─── SELECTED PASSAGE
Lab 5: Retrieval-Augmented Generation with MCP

This lab demonstrates how to build a document question-answering system using Retrieval-Augmented Generation (RAG) with MCP. You'll create a system that allows Claude to access and query a vector database of documents.

Prerequisites

  • Docker and Docker Compose
  • Basic understanding of vector databases and embeddings
  • Familiarity with RAG architecture

Introduction

Retrieval-Augmented Generation (RAG) is a powerful technique that enhances language models by retrieving relevant information from external knowledge sources. In this lab, you'll build a complete RAG system using MCP that allows Claude to answer questions about technical documentation.

What is RAG?

Retrieval-Augmented Generation (RAG) combines retrieval systems with generative AI. It enhances LLM responses by retrieving relevant information from external knowledge sources, enabling more accurate, up-to-date, and contextually relevant answers without retraining the model.
──────
→ WHAT YOU WILL DO: Transcribe the stretch of the lab page from "Prerequisites" through "retraining the model.". The entries have nothing to do with the lab page.
─── MATERIAL SUPPLIED
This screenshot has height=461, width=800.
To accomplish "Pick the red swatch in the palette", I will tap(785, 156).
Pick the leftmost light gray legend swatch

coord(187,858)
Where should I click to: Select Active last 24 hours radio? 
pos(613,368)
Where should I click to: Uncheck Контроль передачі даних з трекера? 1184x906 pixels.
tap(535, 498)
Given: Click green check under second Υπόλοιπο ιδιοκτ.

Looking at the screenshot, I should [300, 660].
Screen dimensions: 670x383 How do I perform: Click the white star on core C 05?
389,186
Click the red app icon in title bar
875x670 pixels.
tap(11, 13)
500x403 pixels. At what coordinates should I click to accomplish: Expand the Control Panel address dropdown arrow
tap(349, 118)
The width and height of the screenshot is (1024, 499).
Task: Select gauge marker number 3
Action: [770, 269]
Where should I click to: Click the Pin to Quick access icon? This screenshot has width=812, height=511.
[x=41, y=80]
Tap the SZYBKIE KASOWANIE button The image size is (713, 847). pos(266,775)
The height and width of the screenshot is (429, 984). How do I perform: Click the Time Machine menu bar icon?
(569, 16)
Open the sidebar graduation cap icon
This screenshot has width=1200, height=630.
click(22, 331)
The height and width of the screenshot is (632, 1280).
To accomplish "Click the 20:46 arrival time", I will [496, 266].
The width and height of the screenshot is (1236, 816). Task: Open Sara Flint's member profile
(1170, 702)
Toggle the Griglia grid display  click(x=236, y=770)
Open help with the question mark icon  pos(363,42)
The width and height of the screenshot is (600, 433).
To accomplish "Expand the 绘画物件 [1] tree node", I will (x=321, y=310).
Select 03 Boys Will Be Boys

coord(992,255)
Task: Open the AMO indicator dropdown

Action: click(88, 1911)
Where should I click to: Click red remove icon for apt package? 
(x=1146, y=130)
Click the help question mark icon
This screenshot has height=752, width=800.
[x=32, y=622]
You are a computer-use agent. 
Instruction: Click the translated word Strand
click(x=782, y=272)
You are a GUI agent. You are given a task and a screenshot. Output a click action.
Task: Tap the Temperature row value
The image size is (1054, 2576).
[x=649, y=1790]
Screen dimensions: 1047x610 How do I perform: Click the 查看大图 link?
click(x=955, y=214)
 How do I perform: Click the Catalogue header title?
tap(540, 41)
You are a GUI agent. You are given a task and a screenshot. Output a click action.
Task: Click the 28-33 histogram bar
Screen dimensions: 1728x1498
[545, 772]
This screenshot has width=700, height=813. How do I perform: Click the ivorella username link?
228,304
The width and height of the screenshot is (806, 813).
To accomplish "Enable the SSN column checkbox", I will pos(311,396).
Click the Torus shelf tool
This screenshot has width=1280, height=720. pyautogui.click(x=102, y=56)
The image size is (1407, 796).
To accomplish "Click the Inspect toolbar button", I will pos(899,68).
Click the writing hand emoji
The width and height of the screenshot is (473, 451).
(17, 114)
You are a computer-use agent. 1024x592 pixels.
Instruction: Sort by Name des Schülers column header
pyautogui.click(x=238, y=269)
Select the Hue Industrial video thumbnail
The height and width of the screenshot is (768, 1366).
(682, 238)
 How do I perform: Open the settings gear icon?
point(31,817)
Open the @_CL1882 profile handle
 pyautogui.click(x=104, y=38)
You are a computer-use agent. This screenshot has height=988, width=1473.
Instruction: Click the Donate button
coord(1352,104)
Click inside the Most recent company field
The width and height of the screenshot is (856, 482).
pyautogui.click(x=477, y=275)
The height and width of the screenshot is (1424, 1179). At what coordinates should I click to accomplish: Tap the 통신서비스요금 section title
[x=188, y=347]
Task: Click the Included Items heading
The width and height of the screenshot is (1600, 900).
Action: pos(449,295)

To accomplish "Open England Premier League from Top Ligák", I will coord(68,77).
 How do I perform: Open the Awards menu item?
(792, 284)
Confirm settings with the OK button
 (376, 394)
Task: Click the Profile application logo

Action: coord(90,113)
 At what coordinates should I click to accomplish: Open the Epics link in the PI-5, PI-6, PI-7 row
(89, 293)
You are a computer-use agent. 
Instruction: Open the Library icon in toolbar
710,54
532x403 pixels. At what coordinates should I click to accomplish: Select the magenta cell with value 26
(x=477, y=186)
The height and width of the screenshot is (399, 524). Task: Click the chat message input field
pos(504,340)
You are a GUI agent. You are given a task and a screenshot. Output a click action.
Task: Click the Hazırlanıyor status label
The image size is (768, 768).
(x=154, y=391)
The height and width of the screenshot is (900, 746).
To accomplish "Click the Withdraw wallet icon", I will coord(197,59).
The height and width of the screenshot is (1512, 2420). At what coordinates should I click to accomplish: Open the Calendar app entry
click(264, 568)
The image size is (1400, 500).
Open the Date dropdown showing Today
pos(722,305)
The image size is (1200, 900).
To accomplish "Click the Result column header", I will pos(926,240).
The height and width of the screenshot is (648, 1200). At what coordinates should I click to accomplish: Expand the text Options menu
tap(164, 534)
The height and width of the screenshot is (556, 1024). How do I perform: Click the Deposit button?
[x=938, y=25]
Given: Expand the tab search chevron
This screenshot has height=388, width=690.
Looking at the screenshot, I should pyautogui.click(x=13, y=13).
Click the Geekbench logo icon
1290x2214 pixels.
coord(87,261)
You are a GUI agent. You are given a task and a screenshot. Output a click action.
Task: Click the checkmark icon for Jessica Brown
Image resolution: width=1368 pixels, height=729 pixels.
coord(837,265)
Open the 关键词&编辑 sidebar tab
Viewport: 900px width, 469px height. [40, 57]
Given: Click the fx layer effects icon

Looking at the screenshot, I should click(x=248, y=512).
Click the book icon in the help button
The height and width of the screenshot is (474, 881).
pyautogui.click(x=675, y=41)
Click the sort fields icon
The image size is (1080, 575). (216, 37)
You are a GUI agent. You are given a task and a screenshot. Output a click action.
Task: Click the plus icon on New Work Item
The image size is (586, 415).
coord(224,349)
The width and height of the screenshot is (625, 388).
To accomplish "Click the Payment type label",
──────
→ RESULT:
Prerequisites

  • Docker and Docker Compose
  • Basic understanding of vector databases and embeddings
  • Familiarity with RAG architecture

Introduction

Retrieval-Augmented Generation (RAG) is a powerful technique that enhances language models by retrieving relevant information from external knowledge sources. In this lab, you'll build a complete RAG system using MCP that allows Claude to answer questions about technical documentation.

What is RAG?

Retrieval-Augmented Generation (RAG) combines retrieval systems with generative AI. It enhances LLM responses by retrieving relevant information from external knowledge sources, enabling more accurate, up-to-date, and contextually relevant answers without retraining the model.